Die theaterpädagogische Arbeit bedeutet für mich…
Stimmen von Schülerinnen und Schülern der dritten Klassen der Mittelschule


Wichtig für das Selbstvertrauen

Gut für Teamgeist und für die Klassengemeinschaft

Man muss sich ganz auf sich konzentrieren und immer wieder etwas Neues erfinden.

Man muss zusammenhalten; und komplizierte Dinge sollten man einfach einmal ausprobieren.

Eine Gruppe soll zusammenhalten

Dass man aufmerksam und einfallsreich sein sollte, es braucht auch Mut.
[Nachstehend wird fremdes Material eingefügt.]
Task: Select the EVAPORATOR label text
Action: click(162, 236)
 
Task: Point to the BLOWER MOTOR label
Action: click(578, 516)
Wir müssen aufeinander schauen und erkennen, was die anderen machen.

Aufeinander Warten

Einfach weiterzumachen, auch wenn man ausgelacht wird.

Freundschaft

Damit wir nachdenken

Ich habe gelernt, Wörter zu erfinden.

Nicht viel

Wichtig für das Verstehen ohne Worte

Sie soll das Soziale stärken

Ich habe gelernt, wie man sich auf der Bühne bewegt.

Immer etwas Neues zu entdecken und zusammenzuhalten.

Eine ganze Gruppe hinter mir zu fühlen war überwältigend. Gleichzeitig musste ich auch Verantwortung übernehmen.
Ich habe mich in der Gemeinschaft aufgenommen gefühlt, wir waren eine starke Einheit. Allerdings musste ich auch peinliche Situationen überstehen.


Jeder kann über sich selbst bestimmen und muss eigene Entscheidungen treffen.